PROBLEM REQUIREMENTS — With the pictures omitted, output word for word the lines from the one containing "Select the Công ty Bibica cell" through the end of the records.

MATERIAL SHOWN —
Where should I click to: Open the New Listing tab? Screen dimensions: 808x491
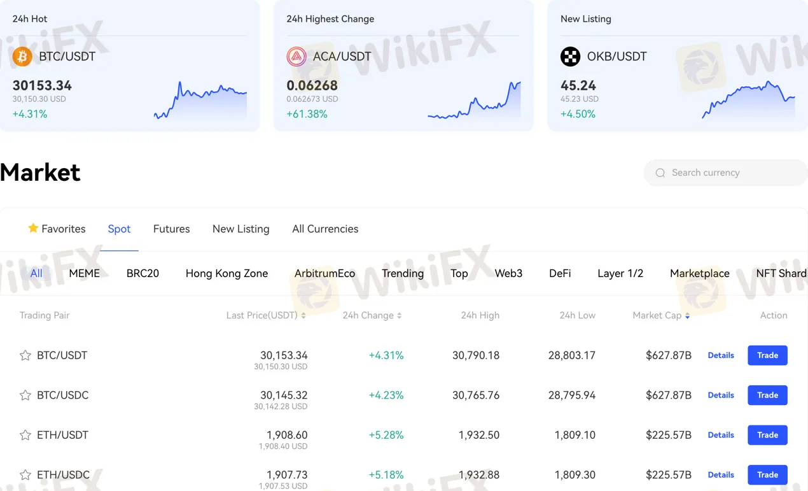pos(240,229)
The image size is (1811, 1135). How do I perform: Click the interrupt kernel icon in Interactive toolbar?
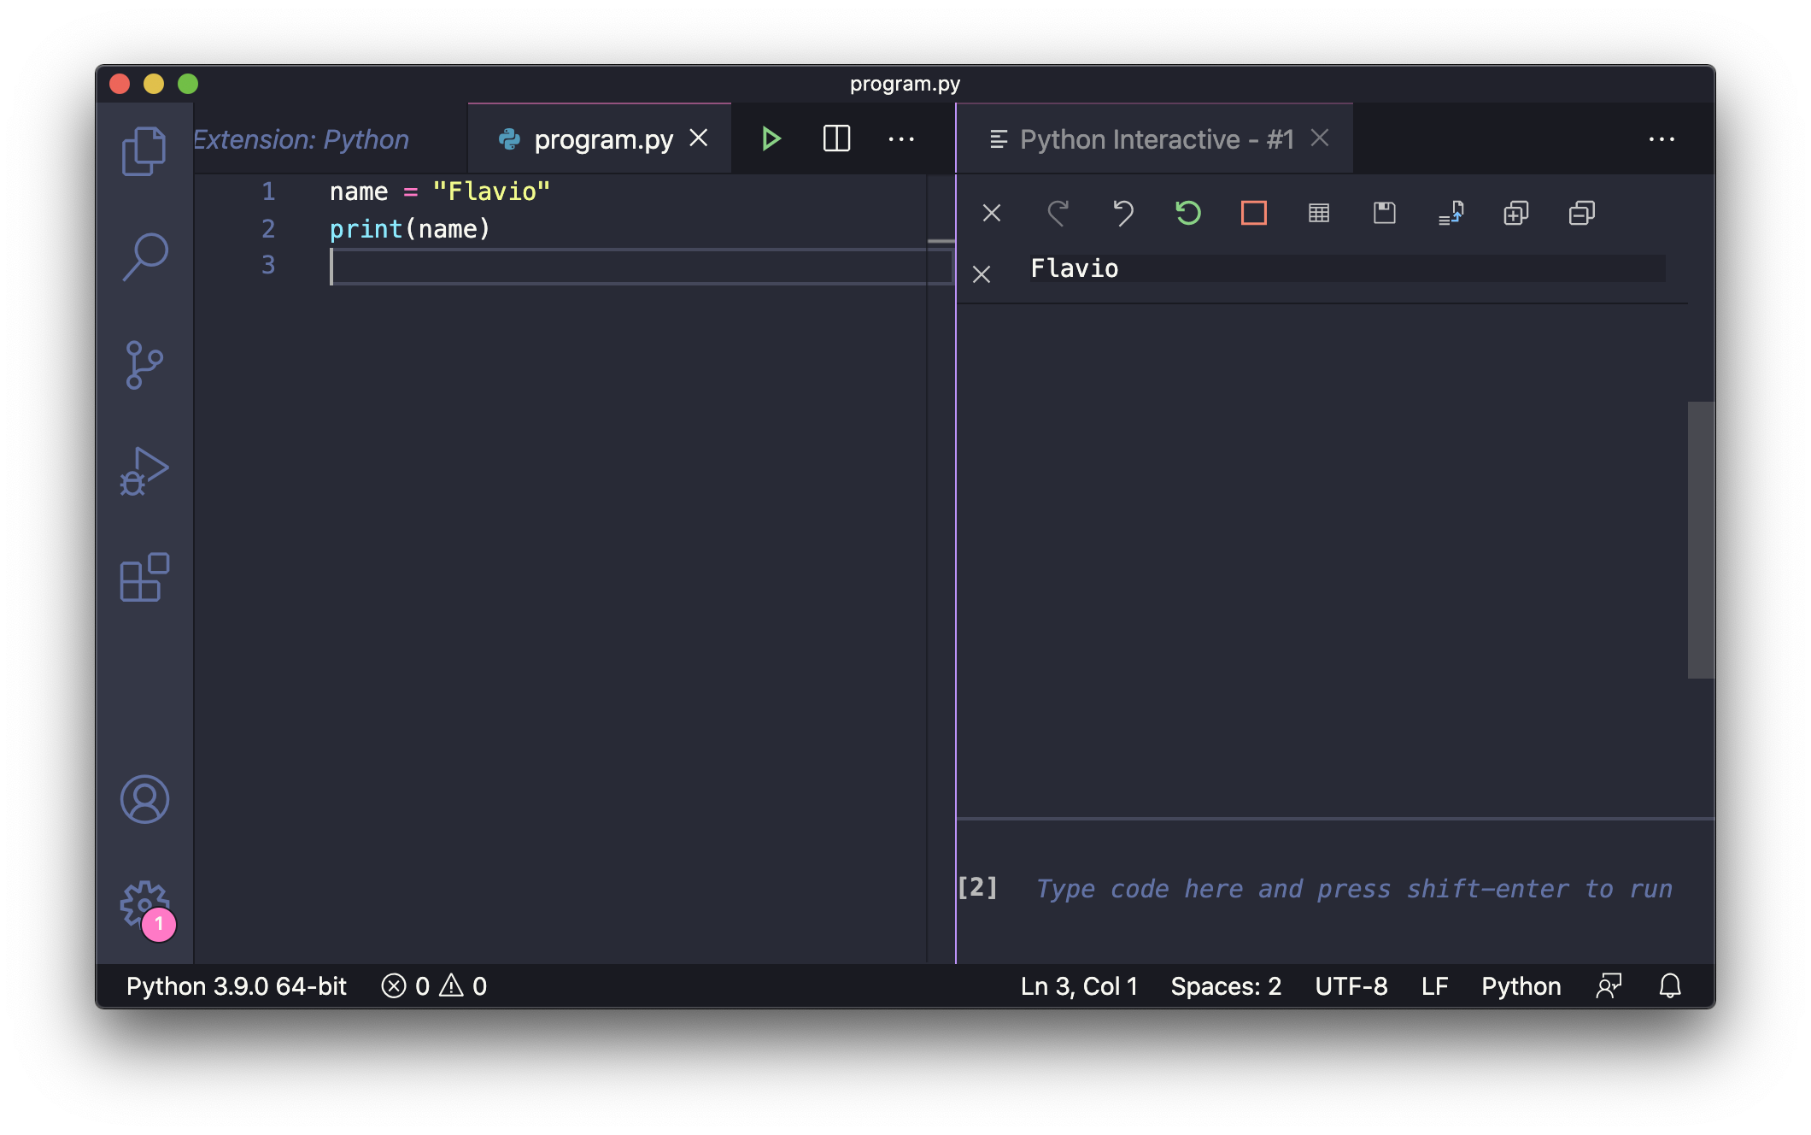(1251, 213)
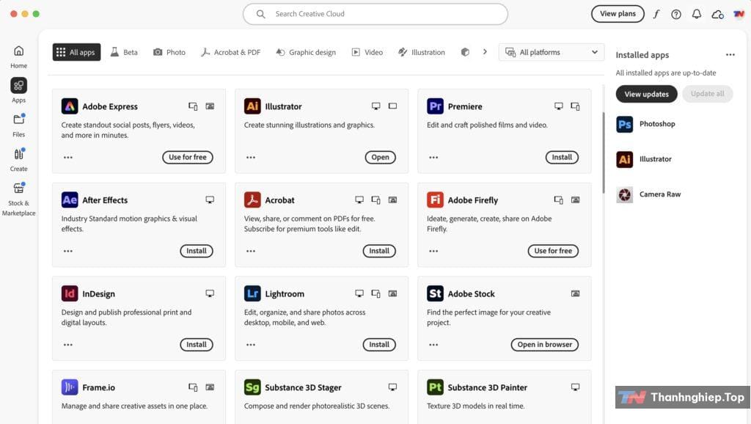
Task: Switch to the Graphic design tab
Action: coord(305,52)
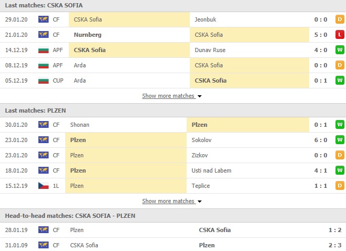
Task: Click the red loss badge for Nurnberg match
Action: [x=340, y=35]
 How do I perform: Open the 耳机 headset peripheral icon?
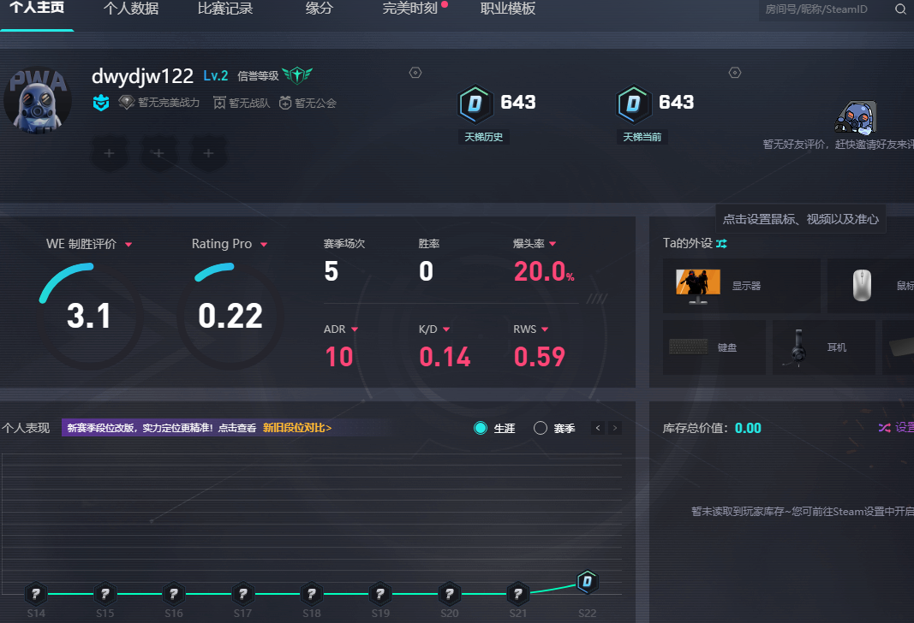[x=797, y=347]
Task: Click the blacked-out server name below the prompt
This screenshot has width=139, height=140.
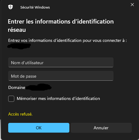Action: (19, 46)
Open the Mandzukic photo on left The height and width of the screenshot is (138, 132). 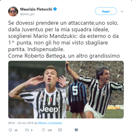click(x=37, y=89)
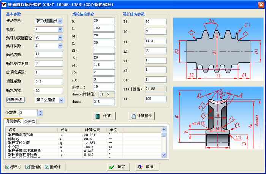This screenshot has height=174, width=266.
Task: Disable the 画蜗杆 checkbox
Action: point(47,167)
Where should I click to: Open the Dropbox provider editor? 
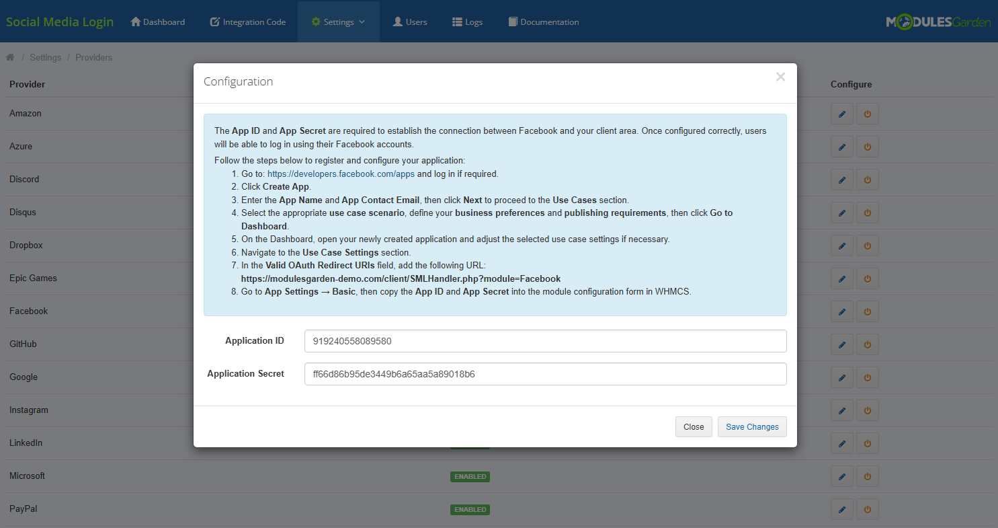click(842, 245)
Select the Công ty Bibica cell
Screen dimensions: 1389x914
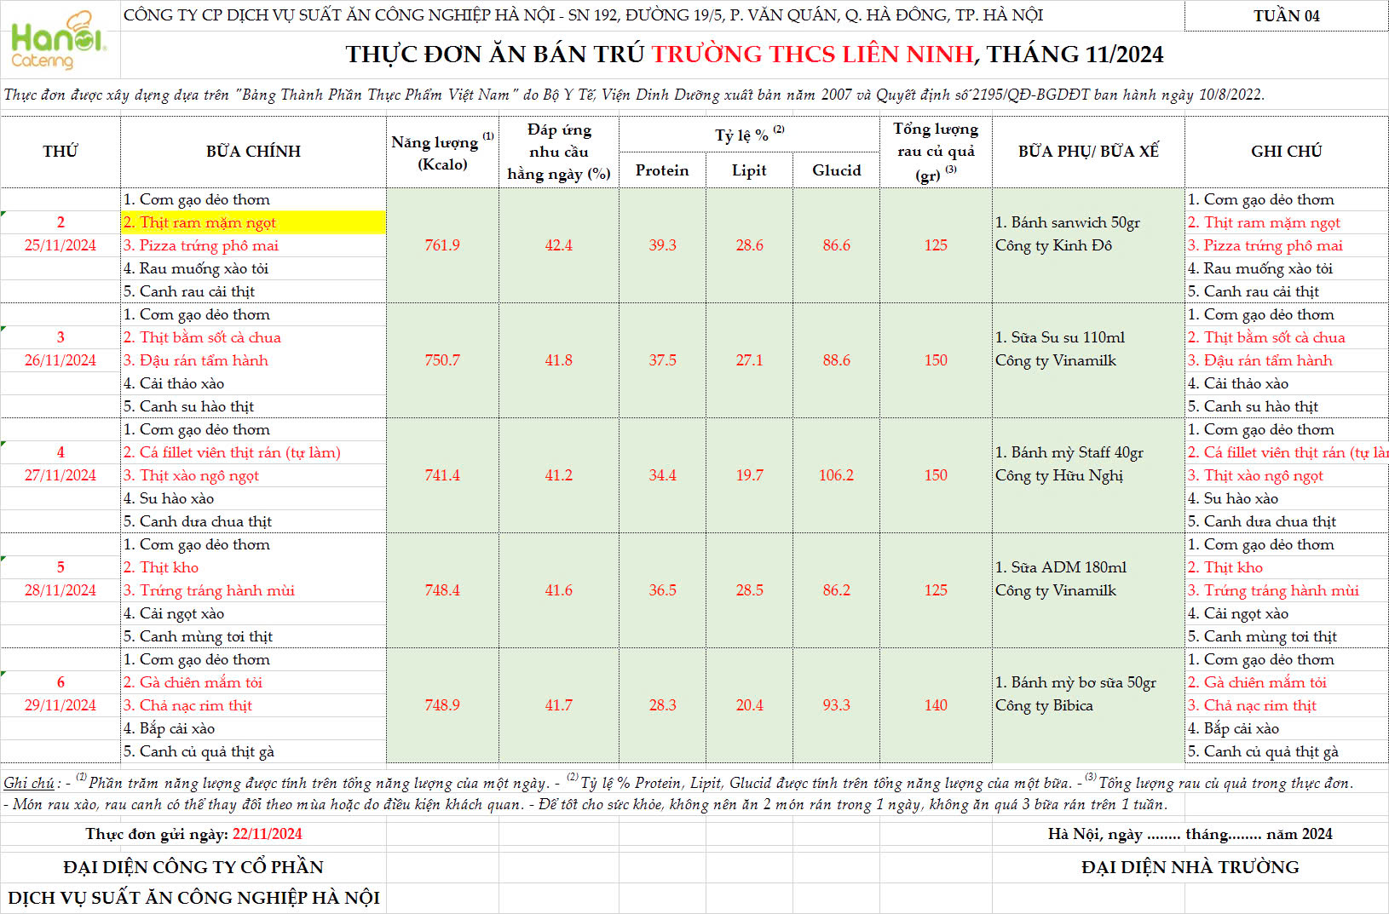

SOLUTION TO THIS TASK —
Select the Công ty Bibica cell
Screen dimensions: 1389x914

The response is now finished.